When the matter was raised in the Dáil, the grafter in chief, Bertie Ahern, seemed to become annoyed. "It is not that Mr Appleby's work is not considered important . . . He has 36 , so it seems extraordinary that he could want another 20 . . . One would not receive such an increase in any department . . . He will have to wait his turn." And while he got a few extra positions shortly thereafter did he receive the amount of folks he needed. Considering the free wheeling culture in Corporate Ireland it would appear that no he did not.
How free wheeling this state's corporate world acts is further shown by how DCC sold off the Fyffes shares. The used a foreign based shell company to sell off 31.2 million shares. This little trick allowed them avoid €17 million in taxes on its profits. But the High Court inspector said no Irish laws were broken in the process and Appleby's criticisms were misguided
And what about that Euro 17 million in unclaimed taxes. Is there a job there for revenue?
€17 millions is a significant sum. The average price of school books in the south is €390. 17,000,000 in tax is free books then for 43,589 kids. Roughly the poorest 10% of pupils could have the costs of their books covered for them for a year with that money. Money which poor regulation, weak company law, and ineffectual oversight cost the southern state.
I believe that for progressive parties it is as equally important to focus and innovate policy on Corporate law, Company Law, strengthening regulatory guidelines etc. as it is to focus on issues like council charges etc. They cannot be separated.

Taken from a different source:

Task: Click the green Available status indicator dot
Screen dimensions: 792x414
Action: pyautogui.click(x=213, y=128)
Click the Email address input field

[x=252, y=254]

As a left Republican party we have to be as well known for promoting responsible financial regulation, effective corporate oversight and a more coherent company law in the south as we are for being a party of community activists defending communities at council level.
In my opinion both Labour and the further left focus too much on one at the expense of the other, albeit from different sides. That's a mistake that means Labour has lost its activist vigour and desire for real change while the further left fatally weakens it ability to create change rather than just provide opposition.
But in order to be effective agents of change a progressive party must excel at both.